A Simple 24-Hour Plan If Chills Are Your Main Worry

  1. Log your temperature and the time.
  2. Drink regularly, even if it’s small sips.
  3. Stay dry and comfortably warm.
  4. Eat something small if you can tolerate it.
  5. Rest, then reassess after a nap or a full night of sleep.
  6. Recheck your temperature if shaking returns.

For a medical reference on chills and what can trigger them, MedlinePlus has a clear overview: Chills (Medical Encyclopedia).
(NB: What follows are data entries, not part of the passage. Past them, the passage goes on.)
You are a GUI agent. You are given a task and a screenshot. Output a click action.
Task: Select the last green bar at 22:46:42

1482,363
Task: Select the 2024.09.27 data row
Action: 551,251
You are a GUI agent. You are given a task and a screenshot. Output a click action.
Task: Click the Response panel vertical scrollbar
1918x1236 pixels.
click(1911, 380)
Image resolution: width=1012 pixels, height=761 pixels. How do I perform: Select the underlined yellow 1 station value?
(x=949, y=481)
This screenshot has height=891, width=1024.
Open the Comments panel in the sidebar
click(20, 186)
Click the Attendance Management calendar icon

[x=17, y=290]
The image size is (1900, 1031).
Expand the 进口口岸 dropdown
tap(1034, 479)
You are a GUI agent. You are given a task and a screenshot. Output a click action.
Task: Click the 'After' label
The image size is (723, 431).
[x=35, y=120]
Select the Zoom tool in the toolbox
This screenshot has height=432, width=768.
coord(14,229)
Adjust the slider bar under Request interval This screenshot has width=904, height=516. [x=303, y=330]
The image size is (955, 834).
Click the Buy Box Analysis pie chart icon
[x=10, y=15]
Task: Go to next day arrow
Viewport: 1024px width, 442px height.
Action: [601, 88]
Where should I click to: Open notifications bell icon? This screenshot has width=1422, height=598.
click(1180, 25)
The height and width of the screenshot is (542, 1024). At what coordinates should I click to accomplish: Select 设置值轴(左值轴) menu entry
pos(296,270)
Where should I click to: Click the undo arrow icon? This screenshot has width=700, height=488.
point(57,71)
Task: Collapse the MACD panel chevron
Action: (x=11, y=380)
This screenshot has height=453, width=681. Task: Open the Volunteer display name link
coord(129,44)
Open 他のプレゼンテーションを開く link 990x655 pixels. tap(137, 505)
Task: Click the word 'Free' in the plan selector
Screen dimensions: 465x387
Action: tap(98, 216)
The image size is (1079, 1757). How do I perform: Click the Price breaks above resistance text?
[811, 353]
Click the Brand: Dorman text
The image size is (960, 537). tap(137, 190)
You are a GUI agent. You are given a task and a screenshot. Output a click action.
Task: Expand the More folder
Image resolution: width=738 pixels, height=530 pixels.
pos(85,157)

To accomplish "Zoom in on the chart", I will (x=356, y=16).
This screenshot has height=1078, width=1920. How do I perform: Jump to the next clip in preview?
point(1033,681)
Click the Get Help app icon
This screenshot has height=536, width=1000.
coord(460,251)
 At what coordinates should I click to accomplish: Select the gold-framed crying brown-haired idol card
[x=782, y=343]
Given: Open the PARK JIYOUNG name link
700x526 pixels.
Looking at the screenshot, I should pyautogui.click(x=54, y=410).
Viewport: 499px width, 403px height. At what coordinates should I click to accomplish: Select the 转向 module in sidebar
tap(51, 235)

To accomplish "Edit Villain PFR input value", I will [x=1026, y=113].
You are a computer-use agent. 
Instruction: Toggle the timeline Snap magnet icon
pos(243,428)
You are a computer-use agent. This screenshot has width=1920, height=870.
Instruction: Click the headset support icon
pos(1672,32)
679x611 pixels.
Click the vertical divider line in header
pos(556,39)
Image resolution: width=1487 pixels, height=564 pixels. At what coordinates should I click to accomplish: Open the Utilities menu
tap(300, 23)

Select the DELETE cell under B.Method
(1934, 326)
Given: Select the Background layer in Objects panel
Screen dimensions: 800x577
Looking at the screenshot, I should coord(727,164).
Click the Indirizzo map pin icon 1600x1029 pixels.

If you want background on what causes colds and how they spread, MedlinePlus also maintains a topic page on the common cold.

Takeaway

Yes, a cold can bring chills, most often early on or during a fever wave. Treat the basics: fluids, rest, dry warmth, and fever control when needed. Then watch the bigger pattern. If you see breathing trouble, severe symptoms, or a clear downturn after early improvement, get checked.

References & Sources

  • Centers for Disease Control and Prevention (CDC).“About Common Cold.”Defines the common cold and notes that it is a viral upper-respiratory infection that often clears in under a week.
  • NHS.“Common Cold.”Lists typical cold symptoms and self-care steps.
  • MedlinePlus Medical Encyclopedia (U.S. National Library of Medicine).“Chills.”Explains chills as a body response that can occur with infection and fever changes.
  • MedlinePlus (U.S. National Library of Medicine).“Common Cold.”Summarizes causes and spread of cold viruses.